[Saved data entries]
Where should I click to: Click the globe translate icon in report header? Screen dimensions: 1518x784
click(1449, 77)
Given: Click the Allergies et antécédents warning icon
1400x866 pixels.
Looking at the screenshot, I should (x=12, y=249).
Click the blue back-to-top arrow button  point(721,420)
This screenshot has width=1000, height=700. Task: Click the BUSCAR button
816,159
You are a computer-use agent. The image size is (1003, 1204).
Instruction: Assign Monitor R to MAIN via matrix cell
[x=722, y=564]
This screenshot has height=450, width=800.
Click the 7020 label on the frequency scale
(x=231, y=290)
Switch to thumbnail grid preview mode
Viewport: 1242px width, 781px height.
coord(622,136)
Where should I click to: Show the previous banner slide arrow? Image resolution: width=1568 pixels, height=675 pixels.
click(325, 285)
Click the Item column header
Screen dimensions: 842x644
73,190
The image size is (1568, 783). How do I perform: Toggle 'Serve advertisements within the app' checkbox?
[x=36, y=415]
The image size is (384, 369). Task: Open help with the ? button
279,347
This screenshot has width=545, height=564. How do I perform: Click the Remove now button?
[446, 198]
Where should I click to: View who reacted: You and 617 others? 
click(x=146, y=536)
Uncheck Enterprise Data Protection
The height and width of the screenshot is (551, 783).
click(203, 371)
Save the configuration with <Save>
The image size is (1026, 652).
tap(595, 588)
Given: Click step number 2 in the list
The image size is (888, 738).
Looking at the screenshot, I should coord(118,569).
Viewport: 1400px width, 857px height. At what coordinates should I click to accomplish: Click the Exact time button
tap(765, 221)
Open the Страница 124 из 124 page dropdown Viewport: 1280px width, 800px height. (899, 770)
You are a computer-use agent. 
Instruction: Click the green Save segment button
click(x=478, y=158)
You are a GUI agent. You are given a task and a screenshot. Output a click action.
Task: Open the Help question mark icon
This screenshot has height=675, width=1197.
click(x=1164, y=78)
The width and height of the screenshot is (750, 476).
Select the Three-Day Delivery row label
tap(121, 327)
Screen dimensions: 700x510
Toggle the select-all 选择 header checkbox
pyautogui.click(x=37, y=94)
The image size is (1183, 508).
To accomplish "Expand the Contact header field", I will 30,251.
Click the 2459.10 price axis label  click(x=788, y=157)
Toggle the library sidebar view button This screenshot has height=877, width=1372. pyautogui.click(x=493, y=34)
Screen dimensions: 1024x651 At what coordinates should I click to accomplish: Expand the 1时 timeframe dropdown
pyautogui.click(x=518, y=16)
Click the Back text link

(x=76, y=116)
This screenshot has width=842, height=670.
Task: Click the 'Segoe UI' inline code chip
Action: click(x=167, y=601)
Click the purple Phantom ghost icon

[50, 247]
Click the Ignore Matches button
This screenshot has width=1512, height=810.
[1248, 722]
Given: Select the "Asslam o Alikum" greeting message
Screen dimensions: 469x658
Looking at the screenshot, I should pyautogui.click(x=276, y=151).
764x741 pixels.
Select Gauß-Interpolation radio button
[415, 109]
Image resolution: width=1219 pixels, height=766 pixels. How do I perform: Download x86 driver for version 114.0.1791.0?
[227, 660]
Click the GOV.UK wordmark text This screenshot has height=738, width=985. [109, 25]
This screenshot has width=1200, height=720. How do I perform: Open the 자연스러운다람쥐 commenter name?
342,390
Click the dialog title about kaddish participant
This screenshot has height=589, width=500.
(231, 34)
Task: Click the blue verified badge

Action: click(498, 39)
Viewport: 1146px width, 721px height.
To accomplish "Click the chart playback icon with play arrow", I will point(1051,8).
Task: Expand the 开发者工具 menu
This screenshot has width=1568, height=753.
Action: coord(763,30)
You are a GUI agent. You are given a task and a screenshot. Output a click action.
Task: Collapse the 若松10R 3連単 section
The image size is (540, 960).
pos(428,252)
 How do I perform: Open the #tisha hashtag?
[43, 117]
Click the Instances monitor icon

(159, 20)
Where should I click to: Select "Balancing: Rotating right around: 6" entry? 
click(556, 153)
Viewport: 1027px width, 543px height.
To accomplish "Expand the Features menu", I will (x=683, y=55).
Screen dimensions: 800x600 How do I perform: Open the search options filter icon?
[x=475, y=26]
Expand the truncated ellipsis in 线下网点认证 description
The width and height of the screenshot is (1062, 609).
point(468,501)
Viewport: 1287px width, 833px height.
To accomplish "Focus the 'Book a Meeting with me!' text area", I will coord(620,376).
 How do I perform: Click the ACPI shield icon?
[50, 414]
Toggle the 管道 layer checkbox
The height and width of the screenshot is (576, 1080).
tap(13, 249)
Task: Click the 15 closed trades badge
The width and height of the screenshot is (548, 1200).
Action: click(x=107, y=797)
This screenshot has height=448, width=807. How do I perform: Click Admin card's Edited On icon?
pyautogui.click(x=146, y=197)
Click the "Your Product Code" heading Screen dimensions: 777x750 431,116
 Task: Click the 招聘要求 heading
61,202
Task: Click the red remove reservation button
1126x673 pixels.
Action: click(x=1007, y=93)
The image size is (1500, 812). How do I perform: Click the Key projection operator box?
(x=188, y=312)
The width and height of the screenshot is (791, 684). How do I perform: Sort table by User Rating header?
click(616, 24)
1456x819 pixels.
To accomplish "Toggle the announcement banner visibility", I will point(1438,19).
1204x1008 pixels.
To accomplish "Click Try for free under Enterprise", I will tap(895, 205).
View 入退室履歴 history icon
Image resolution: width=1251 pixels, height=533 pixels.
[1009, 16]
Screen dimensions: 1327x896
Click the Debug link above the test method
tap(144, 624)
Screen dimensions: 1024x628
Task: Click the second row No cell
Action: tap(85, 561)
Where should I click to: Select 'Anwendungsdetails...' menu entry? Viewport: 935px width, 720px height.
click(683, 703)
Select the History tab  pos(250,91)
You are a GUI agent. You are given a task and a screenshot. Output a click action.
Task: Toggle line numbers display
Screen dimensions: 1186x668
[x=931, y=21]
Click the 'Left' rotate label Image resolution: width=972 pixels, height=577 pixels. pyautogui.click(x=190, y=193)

YOUR TASK: Print all of the records, leaving each one exactly as it appears above.

RESULT FOR THIS TASK:
Where should I click to: Click the globe translate icon in report header? Screen dimensions: 1518x784
click(1449, 77)
Given: Click the Allergies et antécédents warning icon
1400x866 pixels.
Looking at the screenshot, I should (x=12, y=249).
Click the blue back-to-top arrow button  point(721,420)
This screenshot has width=1000, height=700. Task: Click the BUSCAR button
816,159
You are a computer-use agent. The image size is (1003, 1204).
Instruction: Assign Monitor R to MAIN via matrix cell
[x=722, y=564]
This screenshot has height=450, width=800.
Click the 7020 label on the frequency scale
(x=231, y=290)
Switch to thumbnail grid preview mode
Viewport: 1242px width, 781px height.
coord(622,136)
Where should I click to: Show the previous banner slide arrow? Image resolution: width=1568 pixels, height=675 pixels.
click(325, 285)
Click the Item column header
Screen dimensions: 842x644
73,190
The image size is (1568, 783). How do I perform: Toggle 'Serve advertisements within the app' checkbox?
[x=36, y=415]
The image size is (384, 369). Task: Open help with the ? button
279,347
This screenshot has width=545, height=564. How do I perform: Click the Remove now button?
[446, 198]
Where should I click to: View who reacted: You and 617 others? 
click(x=146, y=536)
Uncheck Enterprise Data Protection
The height and width of the screenshot is (551, 783).
click(203, 371)
Save the configuration with <Save>
The image size is (1026, 652).
tap(595, 588)
Given: Click step number 2 in the list
The image size is (888, 738).
Looking at the screenshot, I should coord(118,569).
Viewport: 1400px width, 857px height. At what coordinates should I click to accomplish: Click the Exact time button
tap(765, 221)
Open the Страница 124 из 124 page dropdown Viewport: 1280px width, 800px height. (899, 770)
You are a computer-use agent. 
Instruction: Click the green Save segment button
click(x=478, y=158)
You are a GUI agent. You are given a task and a screenshot. Output a click action.
Task: Open the Help question mark icon
This screenshot has height=675, width=1197.
click(x=1164, y=78)
The width and height of the screenshot is (750, 476).
Select the Three-Day Delivery row label
tap(121, 327)
Screen dimensions: 700x510
Toggle the select-all 选择 header checkbox
pyautogui.click(x=37, y=94)
The image size is (1183, 508).
To accomplish "Expand the Contact header field", I will 30,251.
Click the 2459.10 price axis label  click(x=788, y=157)
Toggle the library sidebar view button This screenshot has height=877, width=1372. pyautogui.click(x=493, y=34)
Screen dimensions: 1024x651 At what coordinates should I click to accomplish: Expand the 1时 timeframe dropdown
pyautogui.click(x=518, y=16)
Click the Back text link

(x=76, y=116)
This screenshot has width=842, height=670.
Task: Click the 'Segoe UI' inline code chip
Action: click(x=167, y=601)
Click the purple Phantom ghost icon

[50, 247]
Click the Ignore Matches button
This screenshot has width=1512, height=810.
[1248, 722]
Given: Select the "Asslam o Alikum" greeting message
Screen dimensions: 469x658
Looking at the screenshot, I should pyautogui.click(x=276, y=151).
764x741 pixels.
Select Gauß-Interpolation radio button
[415, 109]
Image resolution: width=1219 pixels, height=766 pixels. How do I perform: Download x86 driver for version 114.0.1791.0?
[227, 660]
Click the GOV.UK wordmark text This screenshot has height=738, width=985. [109, 25]
This screenshot has width=1200, height=720. How do I perform: Open the 자연스러운다람쥐 commenter name?
342,390
Click the dialog title about kaddish participant
This screenshot has height=589, width=500.
(231, 34)
Task: Click the blue verified badge

Action: click(498, 39)
Viewport: 1146px width, 721px height.
To accomplish "Click the chart playback icon with play arrow", I will point(1051,8).
Task: Expand the 开发者工具 menu
This screenshot has width=1568, height=753.
Action: coord(763,30)
You are a GUI agent. You are given a task and a screenshot. Output a click action.
Task: Collapse the 若松10R 3連単 section
The image size is (540, 960).
pos(428,252)
 How do I perform: Open the #tisha hashtag?
[43, 117]
Click the Instances monitor icon

(159, 20)
Where should I click to: Select "Balancing: Rotating right around: 6" entry? 
click(556, 153)
Viewport: 1027px width, 543px height.
To accomplish "Expand the Features menu", I will (x=683, y=55).
Screen dimensions: 800x600 How do I perform: Open the search options filter icon?
[x=475, y=26]
Expand the truncated ellipsis in 线下网点认证 description
The width and height of the screenshot is (1062, 609).
point(468,501)
Viewport: 1287px width, 833px height.
To accomplish "Focus the 'Book a Meeting with me!' text area", I will coord(620,376).
 How do I perform: Click the ACPI shield icon?
[50, 414]
Toggle the 管道 layer checkbox
The height and width of the screenshot is (576, 1080).
tap(13, 249)
Task: Click the 15 closed trades badge
The width and height of the screenshot is (548, 1200).
Action: click(x=107, y=797)
This screenshot has height=448, width=807. How do I perform: Click Admin card's Edited On icon?
pyautogui.click(x=146, y=197)
Click the "Your Product Code" heading Screen dimensions: 777x750 431,116
 Task: Click the 招聘要求 heading
61,202
Task: Click the red remove reservation button
1126x673 pixels.
Action: click(x=1007, y=93)
The image size is (1500, 812). How do I perform: Click the Key projection operator box?
(x=188, y=312)
The width and height of the screenshot is (791, 684). How do I perform: Sort table by User Rating header?
click(616, 24)
1456x819 pixels.
To accomplish "Toggle the announcement banner visibility", I will point(1438,19).
1204x1008 pixels.
To accomplish "Click Try for free under Enterprise", I will tap(895, 205).
View 入退室履歴 history icon
Image resolution: width=1251 pixels, height=533 pixels.
[1009, 16]
Screen dimensions: 1327x896
Click the Debug link above the test method
tap(144, 624)
Screen dimensions: 1024x628
Task: Click the second row No cell
Action: tap(85, 561)
Where should I click to: Select 'Anwendungsdetails...' menu entry? Viewport: 935px width, 720px height.
click(683, 703)
Select the History tab  pos(250,91)
You are a GUI agent. You are given a task and a screenshot. Output a click action.
Task: Toggle line numbers display
Screen dimensions: 1186x668
[x=931, y=21]
Click the 'Left' rotate label Image resolution: width=972 pixels, height=577 pixels. pyautogui.click(x=190, y=193)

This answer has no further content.